Unser Leitartikel:
Strafen vWelche Schlußfolgerungen aus den Gemeindewahlen?

Abgesehen von dem einen oder anderen lokalen Erdbeben, wie zum Beispiel in Esch und Differdingen, lassen die Resultate der Gemeindewahlen vom 8. Oktober gewisse Tendenzen erkennen, die über den kommunalpolitischen Charakter der Wahlen hinausweisen.

Dazu gehört, dass die CSV praktisch quer durchs Land Stimmen und Mandate hinzugewann und auch auf lokalpolitischer Ebene zur stärksten Partei wurde. Das dürfte weniger mit den politischen Kompetenzen zu tun haben, welche die CSV auf kommunaler und nationaler Ebene entfaltete, denn vielmehr damit, dass viele Wähler bei dieser erstbesten Gelegenheit Revanche nahmen dafür, dass die CSV als stärkste Partei bei den vergangenen Parlamentswahlen von einer Dreierkoalition ausgetrickst wurde und mit der Oppositionsbank Vorlieb nehmen mußte.

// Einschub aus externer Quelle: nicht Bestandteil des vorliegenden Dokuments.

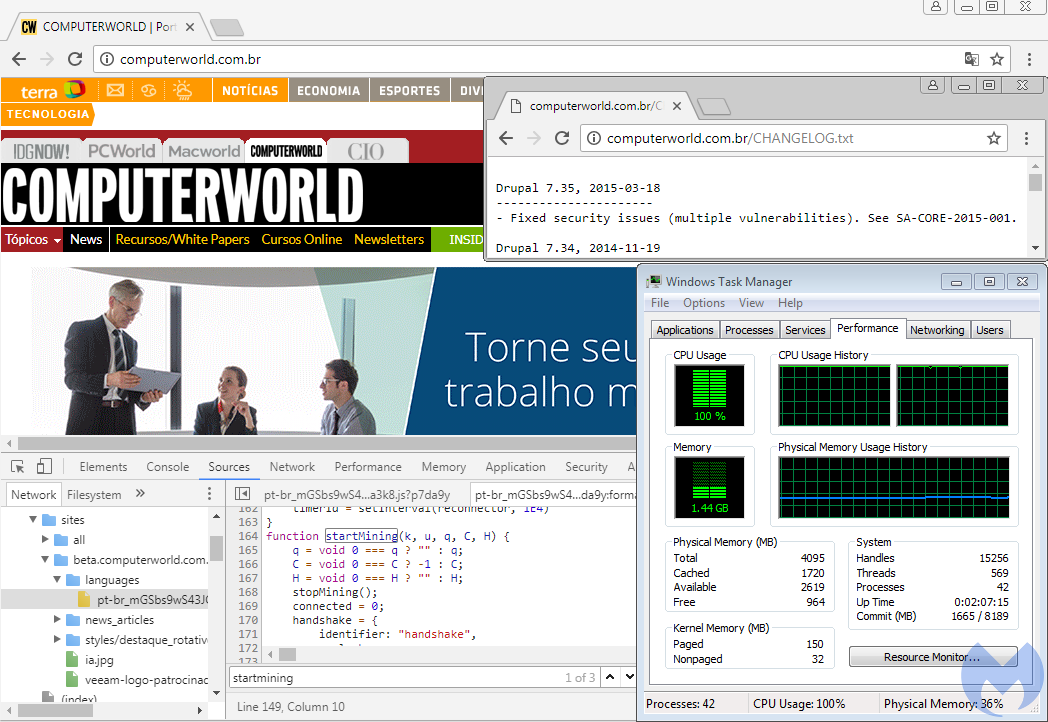Image resolution: width=1048 pixels, height=722 pixels.
Task: Toggle the Sources navigator pane visibility
Action: [242, 494]
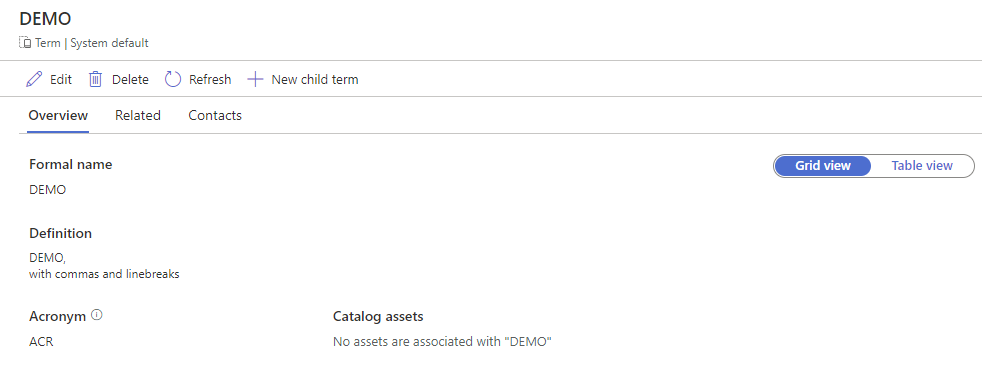
Task: Click the 'No assets are associated' message
Action: coord(442,343)
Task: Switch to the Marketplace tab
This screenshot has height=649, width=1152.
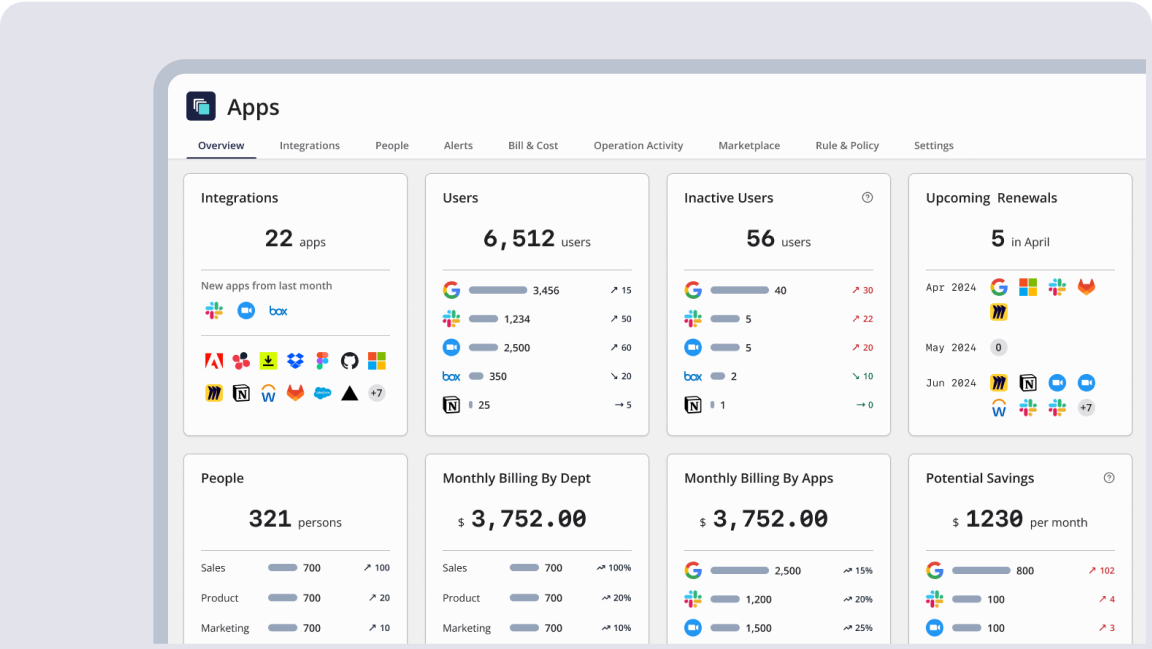Action: pyautogui.click(x=749, y=145)
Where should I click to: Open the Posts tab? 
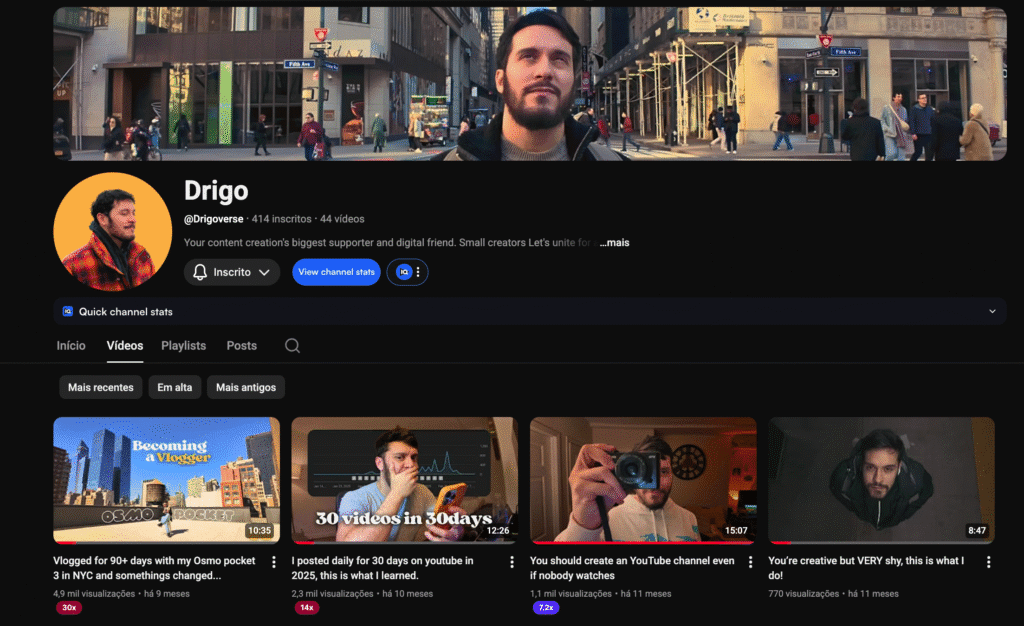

Natürlich kann man mit Recht einwenden, das Luxemburger Wahlsystem ermögliche solche Entscheidungen ausdrücklich, was allerdings sehr viele Menschen parteiübergreifend als üble Machenschaft empfinden. Weniger Gedanken machen sie sich leider darüber, dass die CSV und die Parteien der Dreierkoalition eigentlich perfekt auswechselbar sind, ohne dass das mit politischen, wirtschaftlichen und sozialen Veränderungen einhergehen würde.

Von nationaler Bedeutung ist auch die erneute Klatsche, welche die LSAP in vielen Gemeinden einstecken musste. Die Niederlage der LSAP in Esch/Alzette, aber auch in anderen Südgemeinden ist da nur die Spitze einer Entwicklung, die deutlich macht, dass zunehmend Lohnabhängige mit der Regierungspartei LSAP als Abklatsch einer beliebigen bürgerlichen Partei »der Mitte«, wie sie die zwei Regierungsparteien DP und Déi Gréng darstellen, nichts mehr anzufangen wissen, auch wenn die LSAP nach wie vor das im Vergleich zu ihrer Politik des Sozialabbaus anachronistische A noch immer in ihrem Namen trägt.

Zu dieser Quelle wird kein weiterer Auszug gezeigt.